▸ Records for processing:
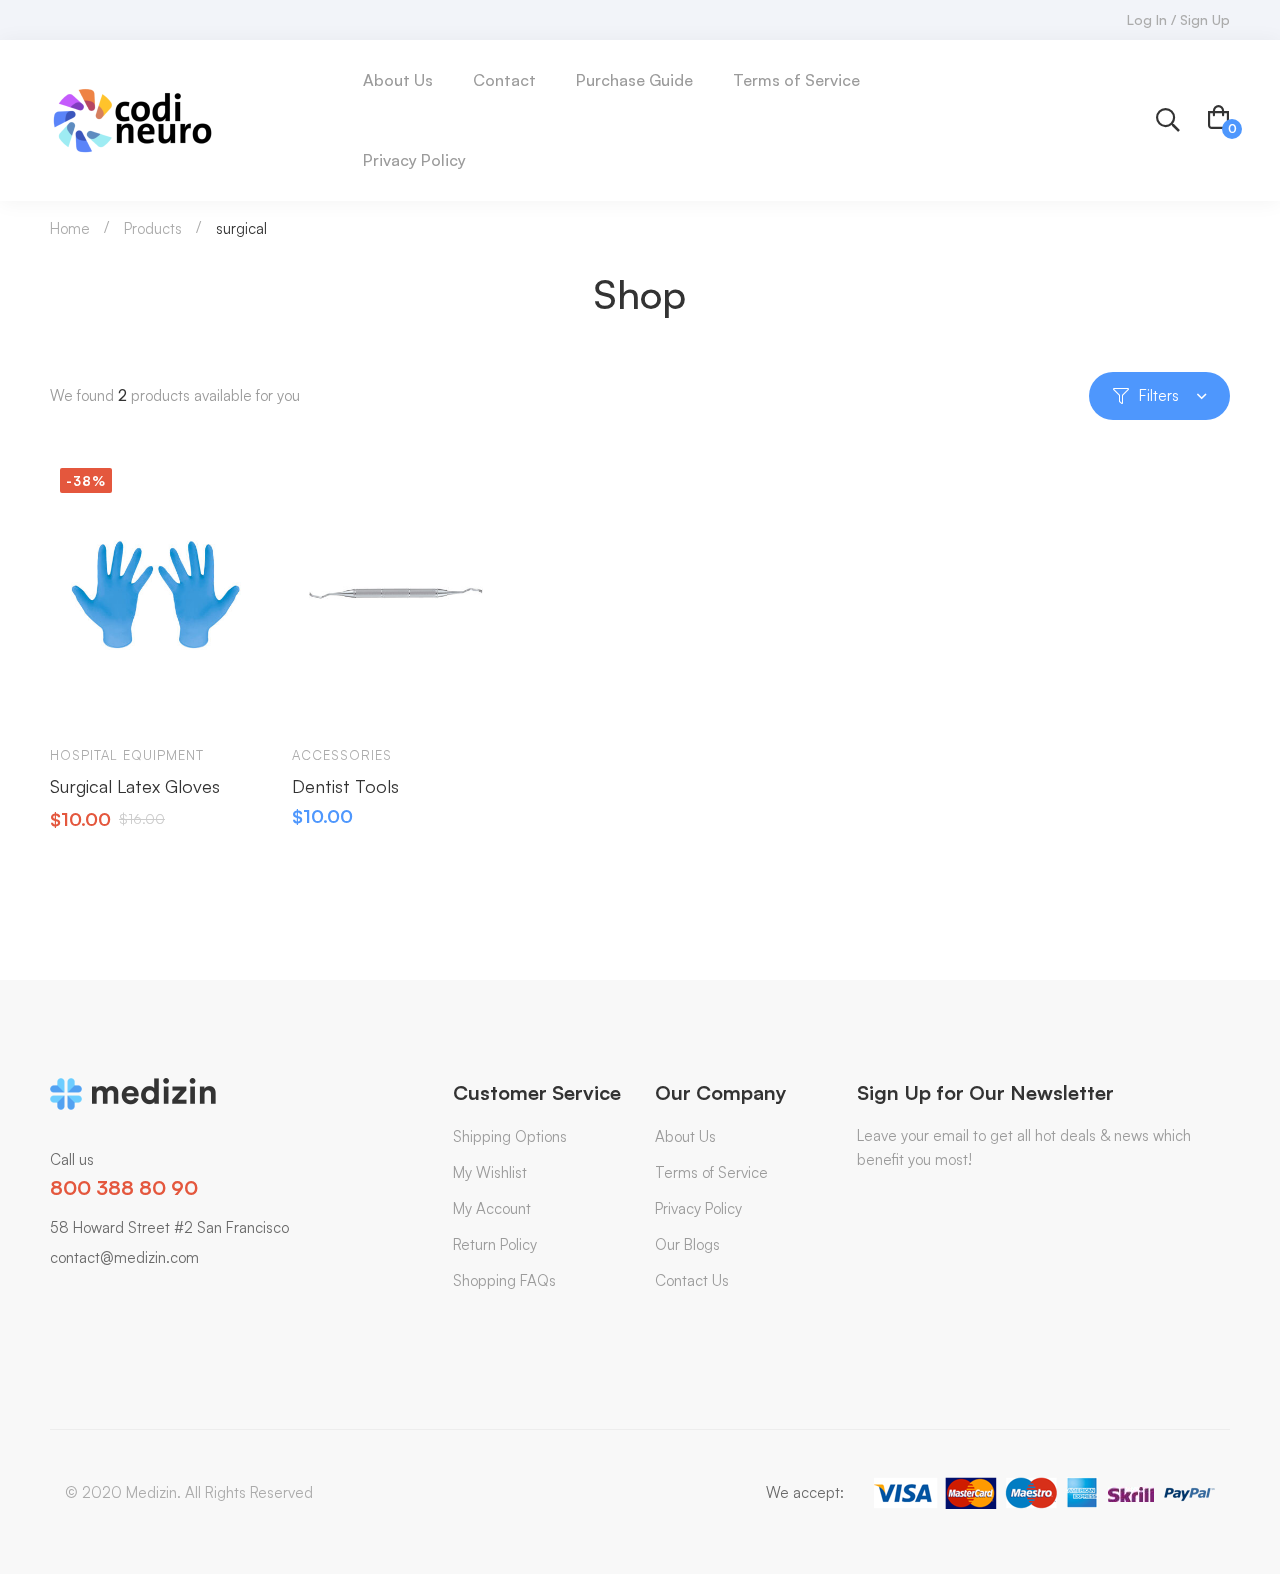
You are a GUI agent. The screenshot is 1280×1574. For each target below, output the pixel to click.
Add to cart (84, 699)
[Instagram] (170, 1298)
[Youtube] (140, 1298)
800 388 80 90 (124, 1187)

...

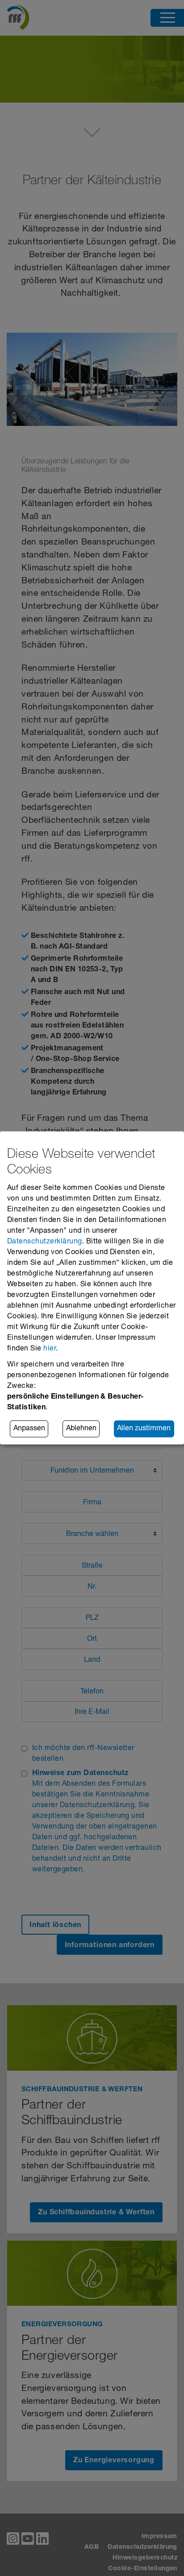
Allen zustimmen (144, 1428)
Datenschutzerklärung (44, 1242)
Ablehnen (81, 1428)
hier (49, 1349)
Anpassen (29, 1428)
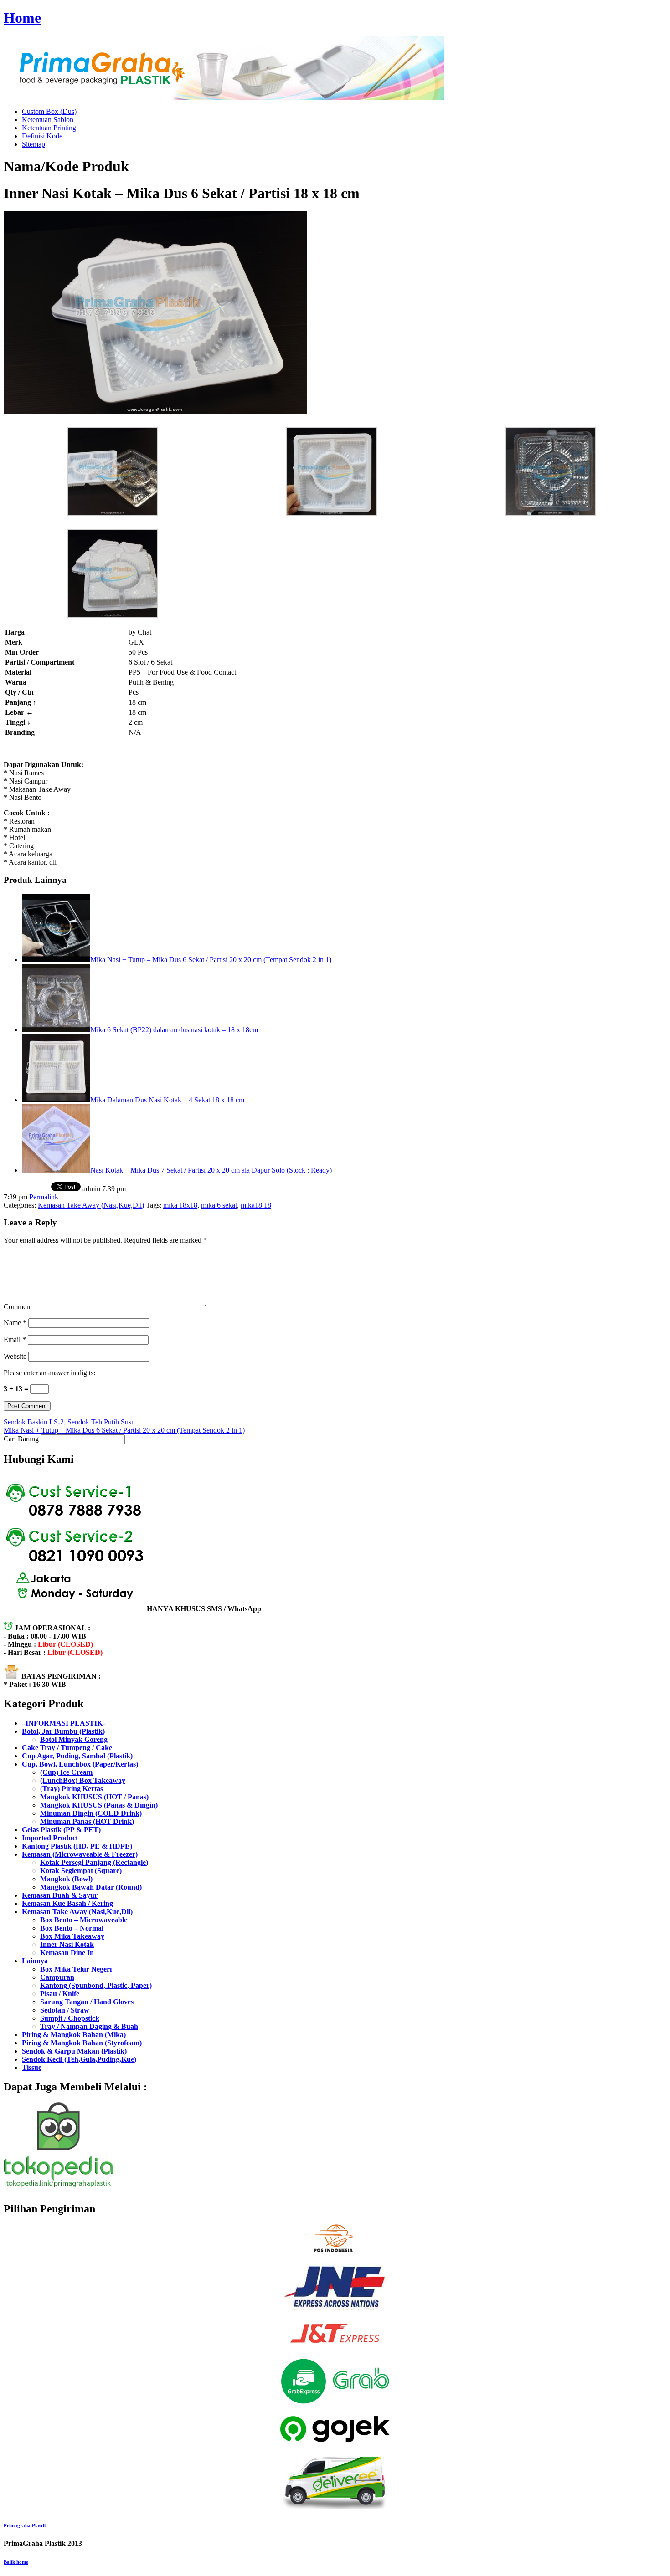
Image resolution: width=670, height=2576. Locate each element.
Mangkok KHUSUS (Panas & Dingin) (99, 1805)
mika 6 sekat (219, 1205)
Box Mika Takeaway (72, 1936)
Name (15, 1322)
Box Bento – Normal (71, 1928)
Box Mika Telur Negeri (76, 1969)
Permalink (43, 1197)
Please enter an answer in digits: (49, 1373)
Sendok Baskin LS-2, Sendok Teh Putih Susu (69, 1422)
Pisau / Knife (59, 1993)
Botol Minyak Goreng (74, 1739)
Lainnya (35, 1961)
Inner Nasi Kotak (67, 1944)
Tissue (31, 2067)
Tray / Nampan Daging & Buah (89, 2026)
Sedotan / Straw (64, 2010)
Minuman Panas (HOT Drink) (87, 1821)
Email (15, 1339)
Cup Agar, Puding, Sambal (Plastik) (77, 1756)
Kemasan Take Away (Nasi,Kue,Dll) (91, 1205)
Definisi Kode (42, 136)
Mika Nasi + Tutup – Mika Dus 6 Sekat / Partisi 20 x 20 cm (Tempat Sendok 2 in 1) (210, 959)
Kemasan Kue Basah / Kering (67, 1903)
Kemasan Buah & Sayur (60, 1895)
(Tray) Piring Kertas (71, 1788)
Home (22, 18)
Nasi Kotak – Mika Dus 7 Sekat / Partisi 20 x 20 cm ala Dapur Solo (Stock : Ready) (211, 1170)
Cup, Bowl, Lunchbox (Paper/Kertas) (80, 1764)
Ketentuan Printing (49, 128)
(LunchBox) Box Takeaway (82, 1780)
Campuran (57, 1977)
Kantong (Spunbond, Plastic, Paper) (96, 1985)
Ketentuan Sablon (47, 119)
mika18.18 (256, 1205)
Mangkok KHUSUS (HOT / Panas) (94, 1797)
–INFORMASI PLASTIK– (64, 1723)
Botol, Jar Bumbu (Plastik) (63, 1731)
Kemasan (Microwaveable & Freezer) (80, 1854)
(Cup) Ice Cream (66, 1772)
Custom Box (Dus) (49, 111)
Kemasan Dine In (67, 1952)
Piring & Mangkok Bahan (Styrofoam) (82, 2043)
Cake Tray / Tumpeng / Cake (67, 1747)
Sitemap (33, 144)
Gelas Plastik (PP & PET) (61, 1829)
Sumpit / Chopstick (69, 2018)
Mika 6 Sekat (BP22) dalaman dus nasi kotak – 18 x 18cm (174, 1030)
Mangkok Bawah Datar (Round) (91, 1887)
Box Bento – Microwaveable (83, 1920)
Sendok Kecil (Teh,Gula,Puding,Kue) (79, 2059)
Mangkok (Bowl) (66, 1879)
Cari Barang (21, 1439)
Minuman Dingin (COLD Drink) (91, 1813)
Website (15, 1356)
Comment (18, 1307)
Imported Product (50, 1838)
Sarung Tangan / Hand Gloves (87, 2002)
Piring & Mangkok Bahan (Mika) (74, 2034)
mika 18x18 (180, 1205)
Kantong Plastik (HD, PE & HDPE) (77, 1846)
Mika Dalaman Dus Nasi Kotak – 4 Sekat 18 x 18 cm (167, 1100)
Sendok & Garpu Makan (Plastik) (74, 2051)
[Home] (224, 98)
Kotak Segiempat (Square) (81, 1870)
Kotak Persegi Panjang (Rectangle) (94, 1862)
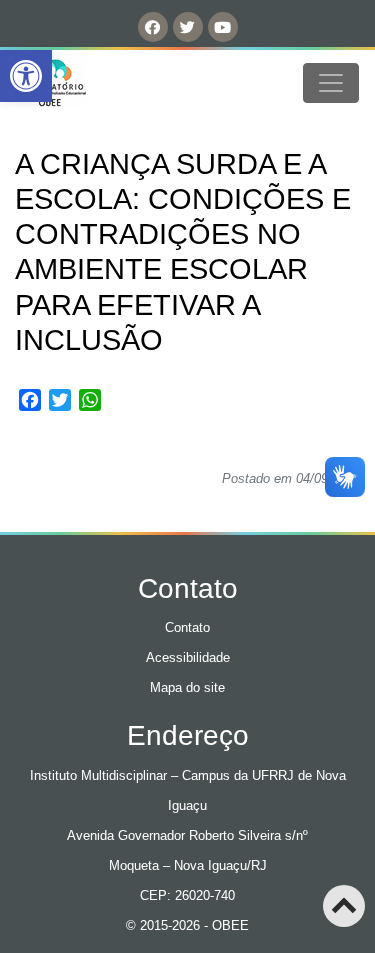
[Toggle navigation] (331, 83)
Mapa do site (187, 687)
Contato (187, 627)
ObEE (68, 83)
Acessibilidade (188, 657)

==

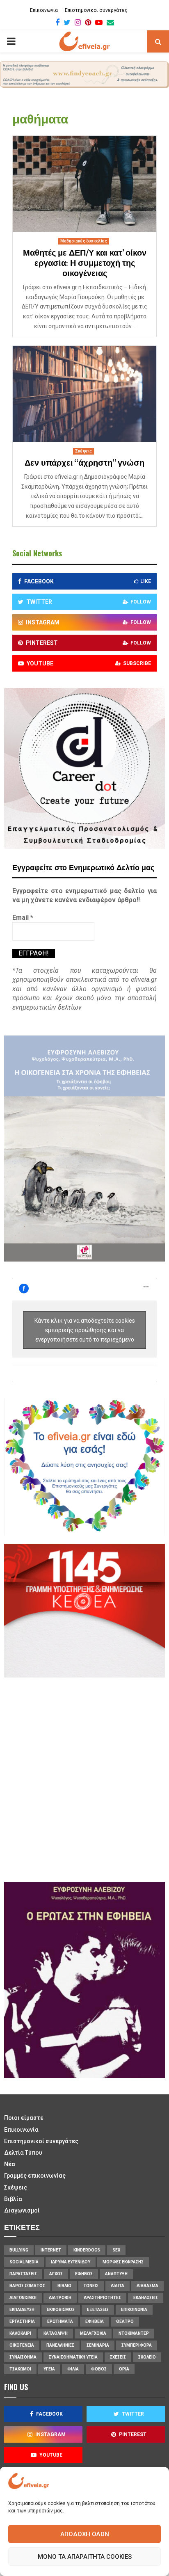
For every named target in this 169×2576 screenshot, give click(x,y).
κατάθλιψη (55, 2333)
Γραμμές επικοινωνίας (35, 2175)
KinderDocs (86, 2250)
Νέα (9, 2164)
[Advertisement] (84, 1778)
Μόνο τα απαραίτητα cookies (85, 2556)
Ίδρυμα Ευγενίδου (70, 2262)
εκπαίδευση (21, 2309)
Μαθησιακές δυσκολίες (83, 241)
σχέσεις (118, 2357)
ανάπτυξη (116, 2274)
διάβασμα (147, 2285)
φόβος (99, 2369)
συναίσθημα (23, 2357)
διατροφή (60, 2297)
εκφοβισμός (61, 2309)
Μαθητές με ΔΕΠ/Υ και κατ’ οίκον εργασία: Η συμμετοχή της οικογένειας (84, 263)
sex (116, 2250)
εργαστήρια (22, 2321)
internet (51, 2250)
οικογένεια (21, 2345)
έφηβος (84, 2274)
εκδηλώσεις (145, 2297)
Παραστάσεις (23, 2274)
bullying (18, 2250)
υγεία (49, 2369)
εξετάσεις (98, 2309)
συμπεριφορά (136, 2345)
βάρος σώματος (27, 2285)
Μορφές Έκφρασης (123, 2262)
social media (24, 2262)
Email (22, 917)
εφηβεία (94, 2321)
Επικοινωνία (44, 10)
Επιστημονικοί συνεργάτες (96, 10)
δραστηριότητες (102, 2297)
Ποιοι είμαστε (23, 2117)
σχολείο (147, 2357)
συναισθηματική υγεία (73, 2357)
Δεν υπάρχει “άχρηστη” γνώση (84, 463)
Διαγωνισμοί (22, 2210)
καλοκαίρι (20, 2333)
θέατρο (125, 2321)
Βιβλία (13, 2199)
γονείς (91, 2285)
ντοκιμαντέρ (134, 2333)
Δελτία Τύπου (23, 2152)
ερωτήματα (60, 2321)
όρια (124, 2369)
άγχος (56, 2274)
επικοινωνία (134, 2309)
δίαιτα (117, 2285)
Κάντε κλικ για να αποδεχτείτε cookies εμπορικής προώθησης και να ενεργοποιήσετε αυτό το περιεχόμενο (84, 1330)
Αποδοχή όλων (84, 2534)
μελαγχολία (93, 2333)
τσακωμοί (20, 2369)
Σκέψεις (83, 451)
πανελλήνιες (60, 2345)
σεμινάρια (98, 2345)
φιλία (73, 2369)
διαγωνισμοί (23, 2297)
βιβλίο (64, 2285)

▸ Exercise objective:
Would you copy out each line of the records above where the word "Panas" occurs?

▸ Solution for this exercise:
Mangkok KHUSUS (Panas & Dingin) (99, 1805)
Minuman Panas (HOT Drink) (87, 1821)
Mangkok KHUSUS (HOT / Panas) (94, 1797)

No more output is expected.